Demir, Dışişleri ve Sağlık Bakanlarına çağrıda bulunarak; Gazze’de 60 binin üzerinde yaralı insan olduğunu, bunların 27 binden fazlasının ya uzuv kaybı yaşadığını ya da ölüm riski taşıdığını, Türkiye’nin inisiyatif almak suretiyle bu yaralıların ülkemize getirilmesi ve tedavilerinin burada yapılmasının insani, İslami ve vicdani bir sorumluluk olduğunu belirtti.
Şu mağdur ve mazlumlar için her ne gerekiyorsa yapmaktan çekinmemek insani ve dahi İslami bir sorumluluktur. Müslüman olan, insan olan bunu yapmaktan geri durmayacaktır.
HÜDA PAR Farkı!
HÜDA PAR farkı olacak diyorum, çünkü yine sanki bu seçimlere sadece HÜDA PAR girecekmiş gibi bir hareketlilik var.
HÜDA PAR’ın aday açıklamaları titizlikle takip ediliyor ve HÜDA PAR’ın açıkladığı adaylar da karanlık odakları çok ilgilendiriyor gibi duruyor.
Yerel seçimler arifesinde yine HÜDA PAR’a bilinçli bir saldırı var. İftira atanlar, kendi yaptıkları haberlerde bile utanmadan, yüzleri kızarmadan tam tersini yazmaktan geri durmazlar. Yani haberin içerisinde bile kendilerini yalanlayacak ayrıntılar da eklerler. ‘Yargılandı ama beraat etti’ dedikleri halde saldırdıkça saldırıyorlar.
Demek ki sizin o meşum zihniyetinizin tazyikiyle yargılananların beraat etmesi size göre masumiyetin göstergesi olmuyor!
Bunlardan sadece bir örneği verelim: HÜDA PAR’ın Tekirdağ Büyükşehir Belediye Başkan Adayı Saygıdeğer Cemal Çınar Hocayı suçlu ilan ettikleri haberde, davalardan beraat ettiğini de utanmadan yazmışlar. Ama buna rağmen bütün televizyonları; HÜDA PAR’ın belirlediği aday bakın kim çıktı?! deyip duruyordu.

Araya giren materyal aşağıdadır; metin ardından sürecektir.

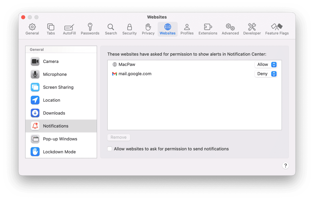This screenshot has height=200, width=314.
Task: Open the Extensions preferences tab
Action: 208,29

Şahsen yakından da tanıdığım Kıymetli Cemal Hocamı mahkeme suçlu bulamamış, ama gazeteci geçinen kimi zevatlar, kendilerini mahkemenin yerine koyup hem yargılıyor hem suçlu ilan ediyor hem de cezayı basıyor. Bütün bu olup bitenler, tamamen kirli bir operasyonun göstergesi olsa gerek.

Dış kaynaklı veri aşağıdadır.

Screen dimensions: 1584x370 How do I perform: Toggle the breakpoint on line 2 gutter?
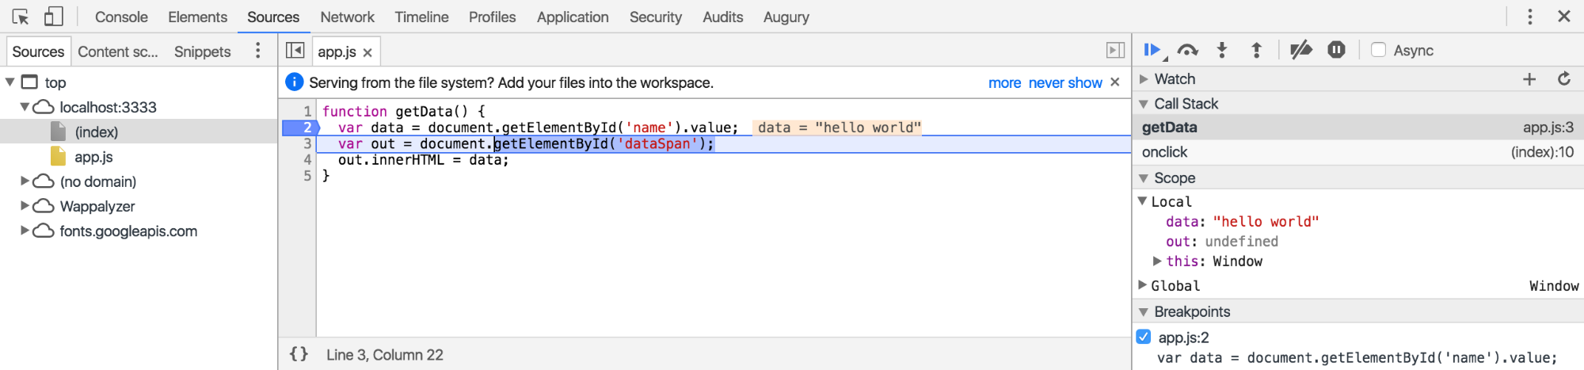299,128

Şu bir gerçek ki; HÜDA PAR’ın Tekirdağ Büyükşehir Belediye Başkan Adayı Cemal Hocam, yıllarca imam hatiplik de yapmış dini bütün bir Müslüman’dır.

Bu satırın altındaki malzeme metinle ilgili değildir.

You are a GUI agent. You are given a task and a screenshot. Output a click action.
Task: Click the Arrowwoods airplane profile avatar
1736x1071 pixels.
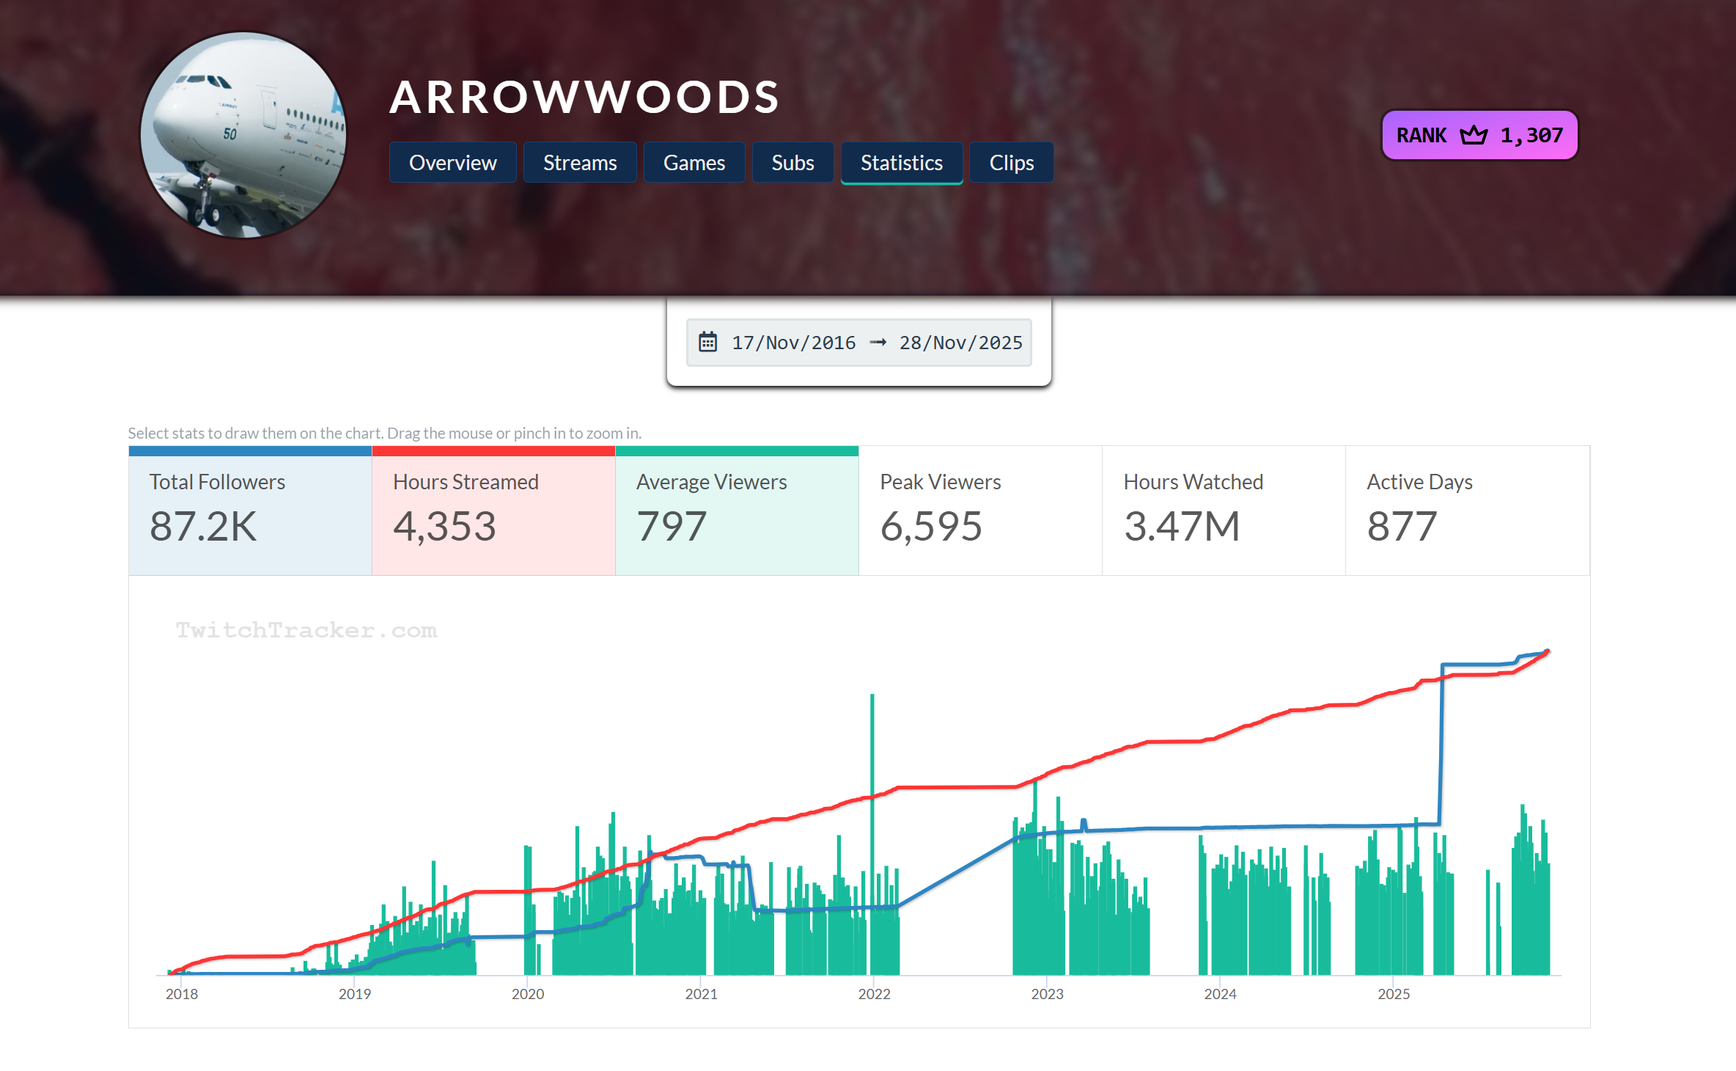click(x=243, y=135)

28 Şubat süreci muvacehesinde defalarca mağdur olmuş, bu doğru; ama netice itibariyle de yargılandığı davalardan beraat etmiştir.
Hatta şunu ifade edeyim ki; Cemal Hocamız bazı davalardan tazminat bile almıştır. Cemal Hocamın en son maruz kaldığı operasyon da FETÖ’cülerin yaptığı operasyondu ve savcılıktan serbest bırakılmıştır. Yalancıların mumu işte böyle hemen sönebiliyor.
HÜDA PAR bu halkın huzur ve refahı için elinden geleni yaptıkça, halkın düşmanlarından iftira ve yalanlar görmeye devam edecektir; bu da HÜDA PAR’ın farkı olsa gerek.